I’m gonna have to implement webservices here too, I’m currently learning to use the third party (ingame advertiser)'s service via a basic Windows app, but once I’m done I’ll have to port this into Unity and I don’t know how I’ll do it yet.
Did you make any progress since your post? What DLL are you using, the standard MS.NET System.Web.Services, or the Mono version?
Anyhoo it should be possible to include a workable DLL one way or the other, but I’m afraid the problem will be deeper down: I think the MS implementation of webservices involves sockets, which in turn involves threading, which is out of the scope of classic Unity scripting. In short: if you’re not very careful tidy, Unity won’t clean up for you (as it kindly does for most “game-related” scripts), and you can easily crash the app (instead of just throwing nice managed exceptions that end up quietly in the console).
I once used sockets to query an NTS time server, and as I’m NOT careful tidy, I had such problems and fell back to using WWW… after that everything was a breeze.
So maybe a way to go would be to reuse the highest class available (SoapHttpService perhaps?), modify it so it would use WWW (just for sending and receiving the XML flow, which is basic HTTP after all), then reuse all the XML parsing and SOAP know-how so you don’t have to reinvent the wheel…?

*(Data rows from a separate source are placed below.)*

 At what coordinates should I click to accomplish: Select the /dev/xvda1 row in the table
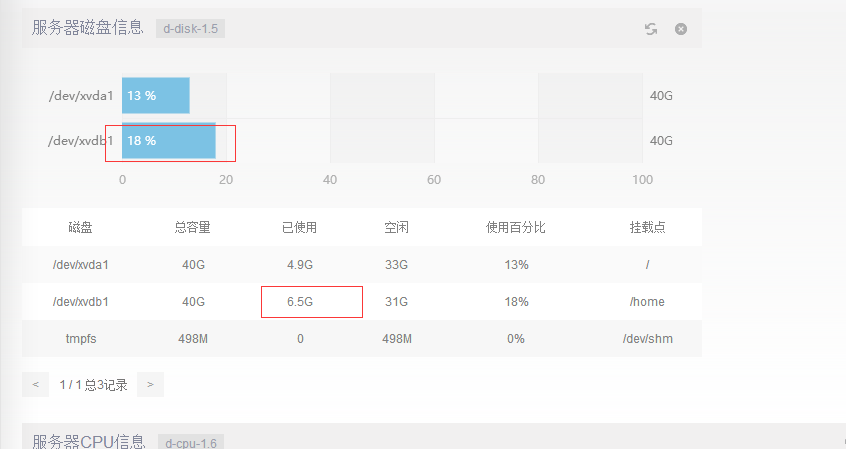point(81,265)
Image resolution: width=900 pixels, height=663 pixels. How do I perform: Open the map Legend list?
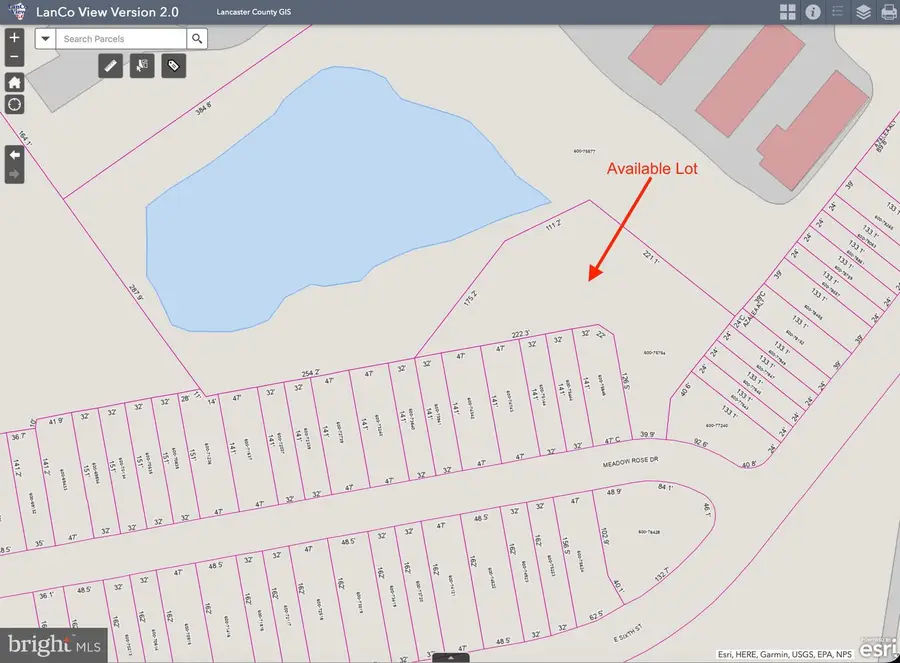(837, 12)
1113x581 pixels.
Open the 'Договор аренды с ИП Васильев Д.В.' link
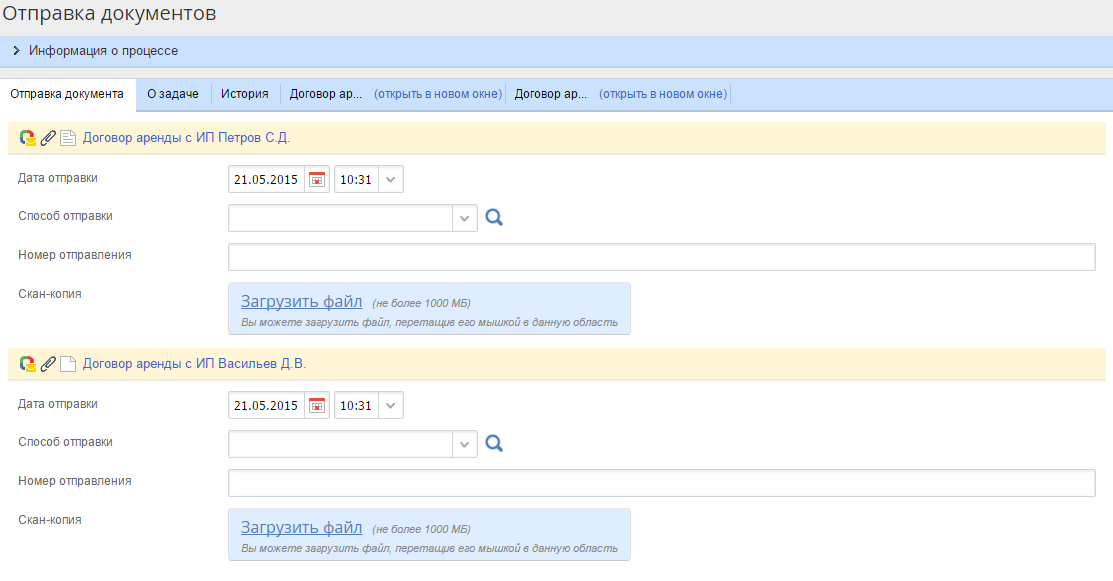click(x=194, y=364)
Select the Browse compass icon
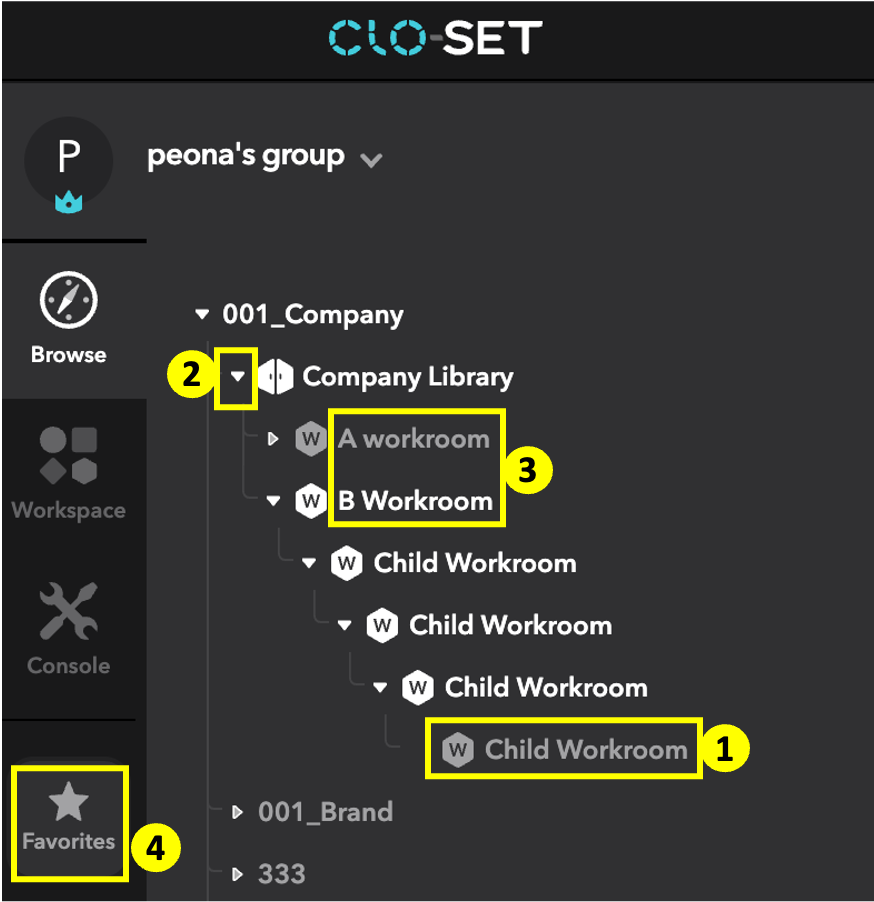The height and width of the screenshot is (902, 874). click(68, 299)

Edit: have you read that post? I’m not exactly sure what zumwalt is trying to do there… looks like he’s implementing a webservice, then the Unity client?
I’m using the mono System.Web.Services.dll and it works fine in the editor, windows and mac standalone. The problem is with the webplayer but it seems that you have use the WWW and I haven’t had time to look in to that.

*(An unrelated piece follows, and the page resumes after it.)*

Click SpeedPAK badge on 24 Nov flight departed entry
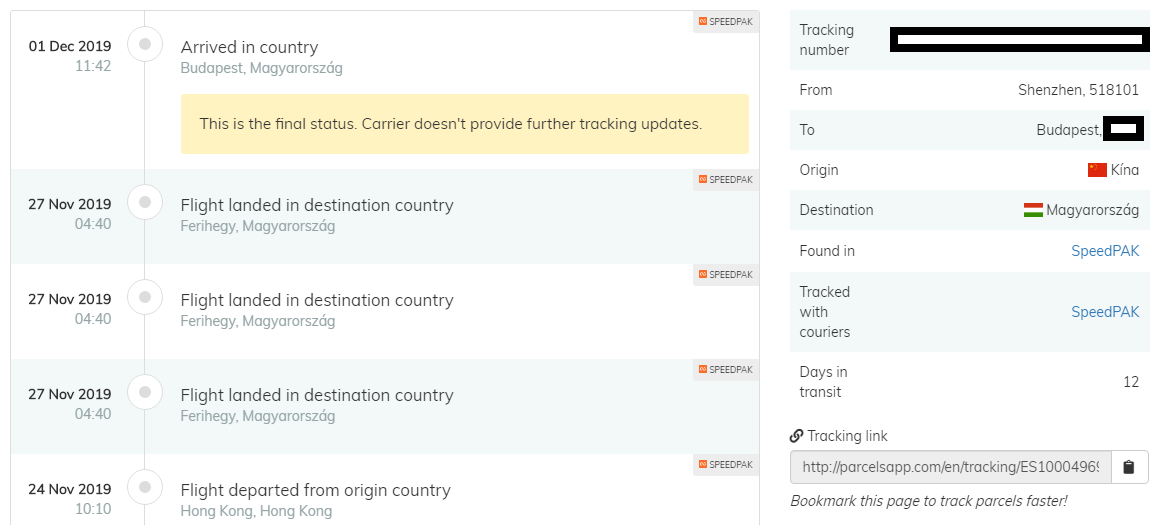The image size is (1162, 525). click(726, 465)
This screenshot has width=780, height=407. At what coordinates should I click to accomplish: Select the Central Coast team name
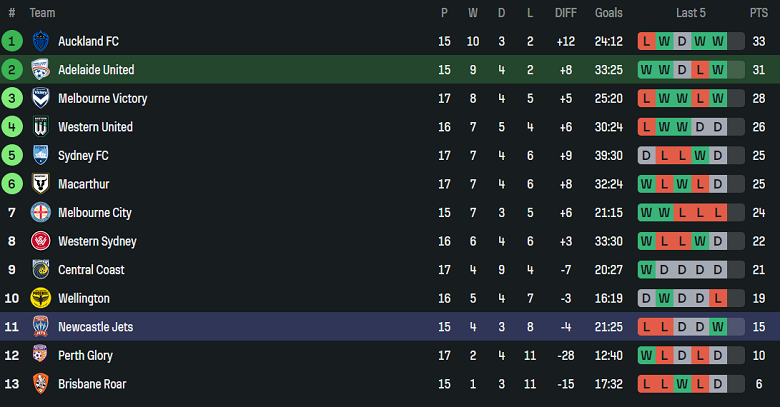(90, 270)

It seems that we have the same problem - the webservice doesn’t work in the webplayer.
I don’t know the answer to your problem, but I use a lot of web services with just Unity’s WWW class just fine. Using REST, and I just pass XML data back and forth to the web server.
Thanks for the input, could you please elaborate: what do you mean exactly by “using REST”? what implementation?

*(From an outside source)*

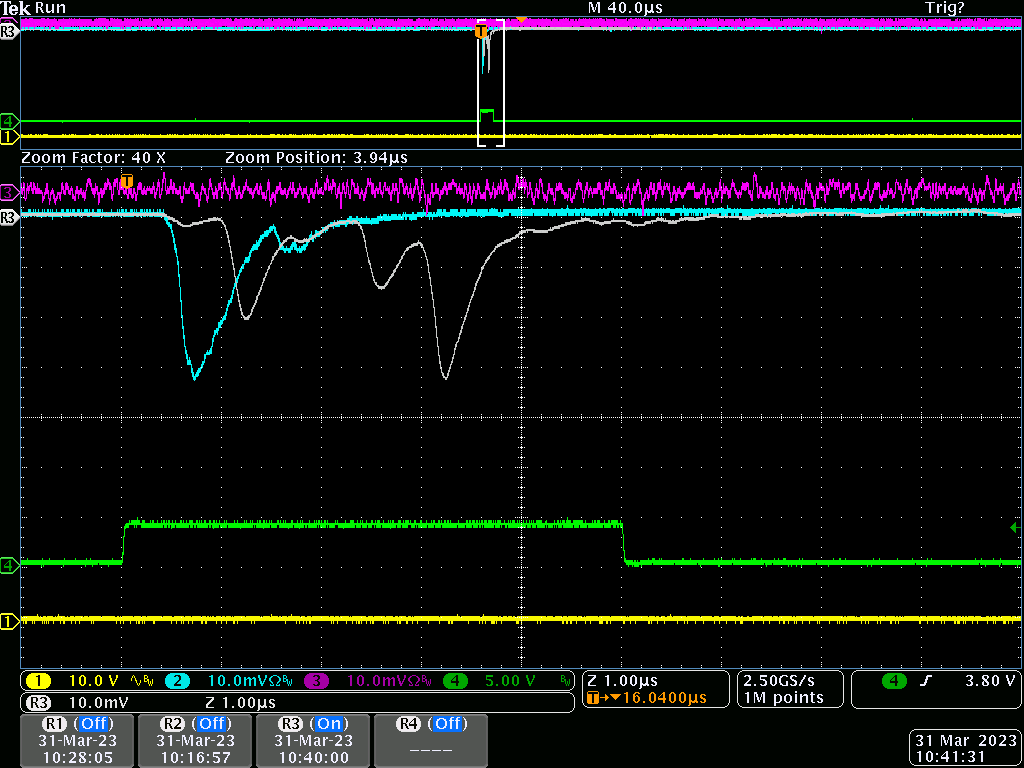Click the channel 3 ground marker in zoom view

pyautogui.click(x=10, y=191)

The matter here isn’t to know if it’s possible or not to do webservices in Unity, because we all agree that it all boils down to http which the WWW class handles ok, but rather of finding the best practice.
So we’re wondering if it’s possible to use System.Web.Services, built into the .NET framework.
Personally I’ve used it for years on web applications so I know it in and out, plus it’s integrated into Visual Studio: I can just throw the WSDL at it and it generates sync async RPC stubs, events, etc… peachy 8) !
I ended up using WWW, yes.
Basically you have to query serviceUrl/functionName then add post arguments for each function argument, then parse the results…
There are different protocols, different services, so syntax may vary. I can’t give you my code samples as they are proprietary but I remember I did a test project where I queried a couple public services, I could dig it up if you want.
I only had a few functions to query so I did it all manually but one could make a wrapper fairly quickly… error handling is a bitch though.
Oh, I forgot: I used WWW because I needed a webplayer, but standard .NET-generated webservice clients actually work in standalones.
That was back in 2.0, I wouldn’t be surprised if they now worked in 2.1 because I think UT raised a few limitations… never checked though.
We’re using WCF Webservices and ended up writing our own wrapper business DLL to serialize requests to and from the client under Unitiys WWW class. It’s a bit of work, but it’s running nicely - still hanging out for .Net3 in Unity.